▸ YOUR OBJECTIVE:
Read through the listing below and return only the lines containing "label".
- Opening Delimiter -
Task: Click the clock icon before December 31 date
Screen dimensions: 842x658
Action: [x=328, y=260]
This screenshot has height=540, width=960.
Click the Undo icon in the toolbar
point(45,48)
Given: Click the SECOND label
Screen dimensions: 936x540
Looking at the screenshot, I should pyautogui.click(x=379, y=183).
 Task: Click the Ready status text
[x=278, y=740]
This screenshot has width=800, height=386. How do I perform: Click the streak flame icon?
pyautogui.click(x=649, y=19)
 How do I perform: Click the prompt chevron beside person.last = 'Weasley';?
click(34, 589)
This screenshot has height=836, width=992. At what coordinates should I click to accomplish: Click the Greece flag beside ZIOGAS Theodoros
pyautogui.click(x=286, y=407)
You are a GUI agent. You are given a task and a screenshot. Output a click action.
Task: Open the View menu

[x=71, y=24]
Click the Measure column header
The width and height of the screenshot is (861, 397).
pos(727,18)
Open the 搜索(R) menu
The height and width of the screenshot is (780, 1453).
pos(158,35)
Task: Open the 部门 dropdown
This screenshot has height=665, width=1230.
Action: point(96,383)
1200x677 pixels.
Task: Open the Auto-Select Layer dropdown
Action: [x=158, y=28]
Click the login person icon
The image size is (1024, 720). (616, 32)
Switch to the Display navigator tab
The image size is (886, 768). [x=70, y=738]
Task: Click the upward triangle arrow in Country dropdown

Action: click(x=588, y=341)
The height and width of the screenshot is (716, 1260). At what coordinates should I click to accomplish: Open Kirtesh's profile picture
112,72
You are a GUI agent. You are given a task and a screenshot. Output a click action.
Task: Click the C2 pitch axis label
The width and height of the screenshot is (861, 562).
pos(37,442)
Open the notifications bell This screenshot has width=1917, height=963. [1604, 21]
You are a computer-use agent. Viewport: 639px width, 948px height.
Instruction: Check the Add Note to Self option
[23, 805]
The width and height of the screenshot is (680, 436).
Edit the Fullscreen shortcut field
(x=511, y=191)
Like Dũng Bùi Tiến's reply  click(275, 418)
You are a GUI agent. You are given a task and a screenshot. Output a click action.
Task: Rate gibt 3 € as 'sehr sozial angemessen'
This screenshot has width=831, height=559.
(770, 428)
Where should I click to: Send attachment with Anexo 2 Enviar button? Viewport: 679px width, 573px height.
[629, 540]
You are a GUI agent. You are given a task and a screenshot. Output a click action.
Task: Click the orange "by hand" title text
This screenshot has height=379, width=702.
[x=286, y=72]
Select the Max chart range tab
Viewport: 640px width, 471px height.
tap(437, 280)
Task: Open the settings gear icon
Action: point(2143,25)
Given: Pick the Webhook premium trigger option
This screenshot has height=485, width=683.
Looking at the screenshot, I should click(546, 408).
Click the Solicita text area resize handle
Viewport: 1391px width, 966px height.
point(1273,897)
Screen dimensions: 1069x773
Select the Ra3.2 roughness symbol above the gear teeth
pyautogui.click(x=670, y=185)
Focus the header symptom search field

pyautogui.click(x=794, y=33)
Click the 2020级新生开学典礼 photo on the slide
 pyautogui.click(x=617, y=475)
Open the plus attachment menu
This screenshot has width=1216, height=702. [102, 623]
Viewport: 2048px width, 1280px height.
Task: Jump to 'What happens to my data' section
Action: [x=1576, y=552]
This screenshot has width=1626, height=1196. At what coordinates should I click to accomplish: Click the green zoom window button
- Closing Delimiter -
▸ RESPONSE TO THE TASK:
Given: Click the SECOND label
Task: Click the C2 pitch axis label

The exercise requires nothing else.